WHAT YOU WILL DO: Please set down exactly the lines from the one containing "You are a GUI" through the last line of the records below, both included, with no pictures.

━━ GIVEN DATA

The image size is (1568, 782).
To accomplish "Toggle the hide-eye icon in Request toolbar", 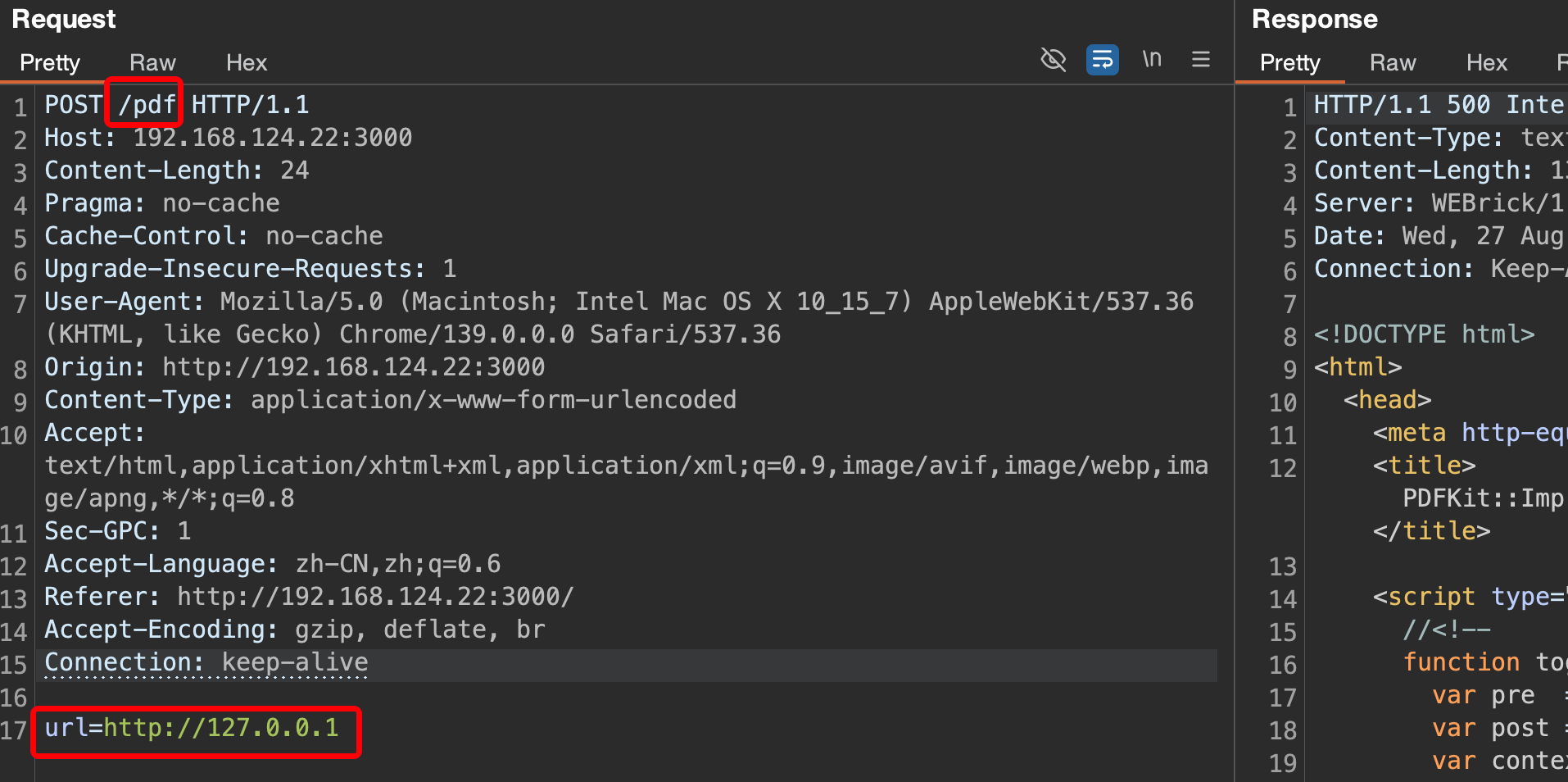I will pyautogui.click(x=1053, y=60).
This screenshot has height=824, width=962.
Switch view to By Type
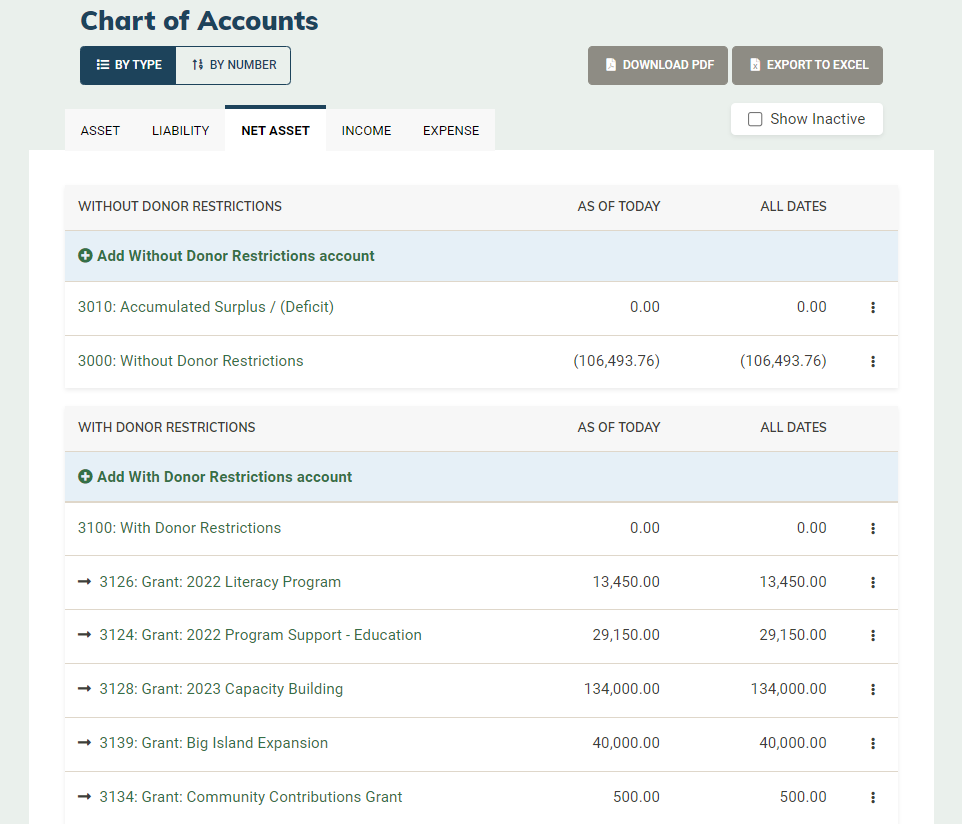click(129, 65)
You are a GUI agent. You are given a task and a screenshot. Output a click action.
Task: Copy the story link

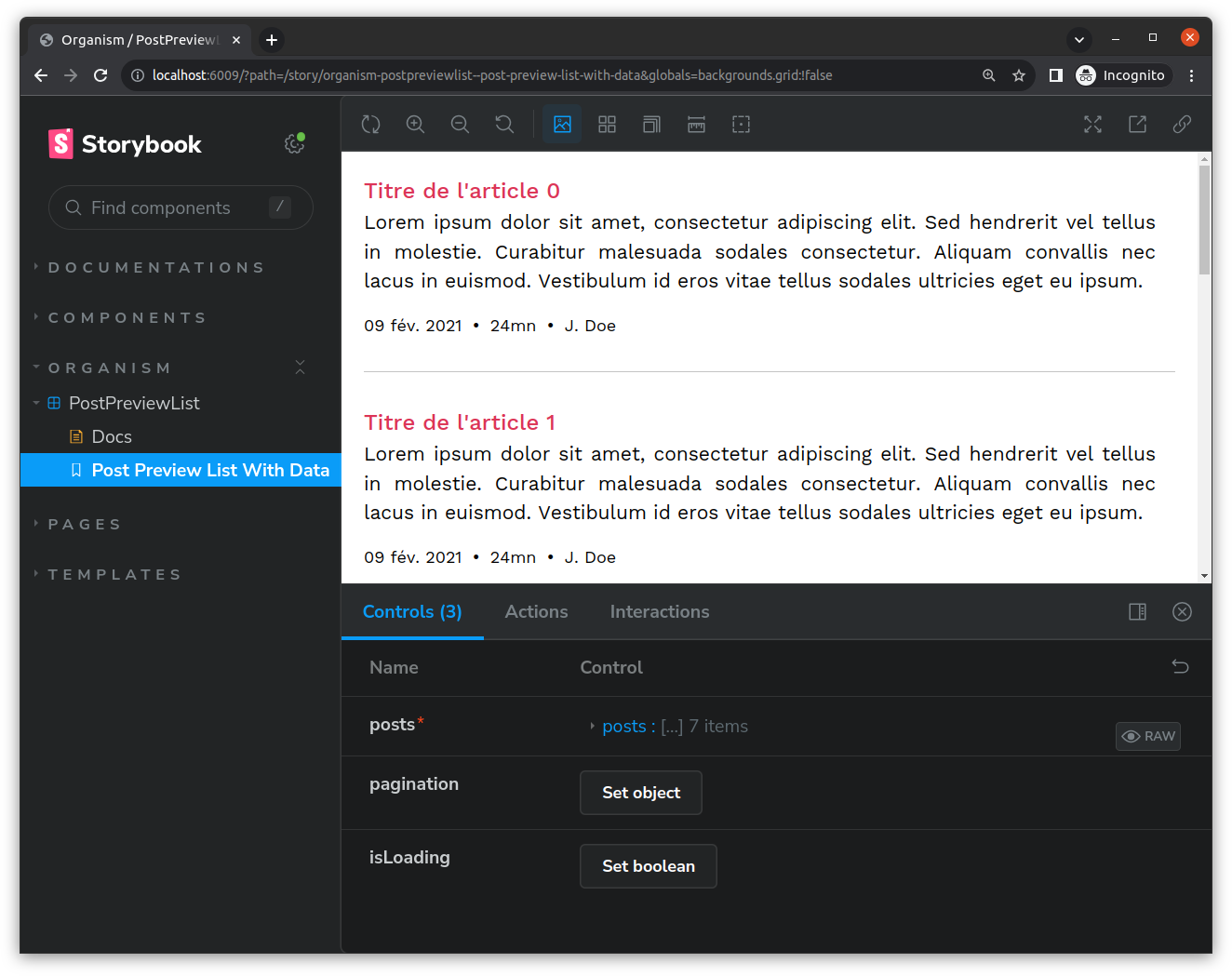coord(1182,124)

━━━━

RESPONSE TO THE EXERCISE:
You are a GUI agent. You are given a task and a screenshot. Output a click action.
Task: Copy the story link

coord(1182,124)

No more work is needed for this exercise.